Vietnam is seeking to conduct economic restructuring and create favorable conditions for investors and enterprises to do business in the country, Deputy Prime Minister Hoang Trung Hai said at an international summit on investing in Vietnam, held in Hanoi Wednesday.
(File) A worker makes electronic parts at a factory of Japanese group Nidec in Ho Chi Minh City (Photo: Kim Ngan)
The country welcomes the participation of foreign enterprises in the country’s reform agenda, he said at the meeting, co-organized the Vietnamese Ministry of Foreign Affairs and the Economist Conferences.
“The Vietnamese Government is determined to create the most favorable business environment and a level playing field for all economic sectors,” he said.
“Enterprises are a driving force of a country. If enterprises fail, the country and its Government also fail,” said the Deputy PM.
He reiterated that the Vietnamese Government’s planned reform agenda would focus on stabilizing the macro-economy.
Vietnam’s economic restructuring includes investment restructuring, restructuring the finance and banking system, and restructuring State-owned enterprises.

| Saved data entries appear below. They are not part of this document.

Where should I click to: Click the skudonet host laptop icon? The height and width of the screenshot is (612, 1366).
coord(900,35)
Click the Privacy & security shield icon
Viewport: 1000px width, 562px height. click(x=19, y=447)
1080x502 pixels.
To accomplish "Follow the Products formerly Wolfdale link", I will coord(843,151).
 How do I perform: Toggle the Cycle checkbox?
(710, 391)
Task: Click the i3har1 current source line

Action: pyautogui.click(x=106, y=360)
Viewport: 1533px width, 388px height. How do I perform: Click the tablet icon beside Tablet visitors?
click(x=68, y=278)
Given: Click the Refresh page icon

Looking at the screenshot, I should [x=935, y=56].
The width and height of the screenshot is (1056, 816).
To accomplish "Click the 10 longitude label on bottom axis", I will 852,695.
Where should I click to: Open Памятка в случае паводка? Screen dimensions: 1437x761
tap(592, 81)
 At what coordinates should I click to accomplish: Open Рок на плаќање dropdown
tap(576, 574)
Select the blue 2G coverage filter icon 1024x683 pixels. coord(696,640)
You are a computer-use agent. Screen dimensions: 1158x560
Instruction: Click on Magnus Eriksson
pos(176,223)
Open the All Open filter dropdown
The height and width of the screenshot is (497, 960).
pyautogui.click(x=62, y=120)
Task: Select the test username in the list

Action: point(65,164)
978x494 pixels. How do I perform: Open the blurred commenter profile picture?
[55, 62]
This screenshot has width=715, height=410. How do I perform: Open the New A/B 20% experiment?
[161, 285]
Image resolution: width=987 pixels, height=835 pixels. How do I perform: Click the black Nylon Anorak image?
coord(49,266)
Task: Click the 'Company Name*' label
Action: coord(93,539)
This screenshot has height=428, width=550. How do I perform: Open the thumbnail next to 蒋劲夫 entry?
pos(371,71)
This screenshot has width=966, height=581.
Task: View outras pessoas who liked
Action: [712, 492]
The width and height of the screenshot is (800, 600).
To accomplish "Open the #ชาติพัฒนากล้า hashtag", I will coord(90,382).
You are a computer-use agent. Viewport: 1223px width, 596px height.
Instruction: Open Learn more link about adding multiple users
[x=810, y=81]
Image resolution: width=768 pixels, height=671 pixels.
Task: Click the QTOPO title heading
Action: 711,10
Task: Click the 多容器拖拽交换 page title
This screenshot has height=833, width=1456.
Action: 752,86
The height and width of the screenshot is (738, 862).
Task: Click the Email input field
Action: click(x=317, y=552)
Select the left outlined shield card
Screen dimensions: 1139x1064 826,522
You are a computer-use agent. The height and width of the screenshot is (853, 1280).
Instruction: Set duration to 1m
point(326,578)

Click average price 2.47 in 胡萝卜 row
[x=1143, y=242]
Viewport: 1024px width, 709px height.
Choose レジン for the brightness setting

Mr. Charles Goddard, editorial director of the Economist Intelligence Unit in Asia-Pacific said at the economic meeting that Vietnam has seen rises in foreign investment in the country over the past time.
The Economist forecasts that the Southeast Asian country’s economy would expand by 7.2% per year in the 2011-2015 period due to strong growths in consumption, investment and exports.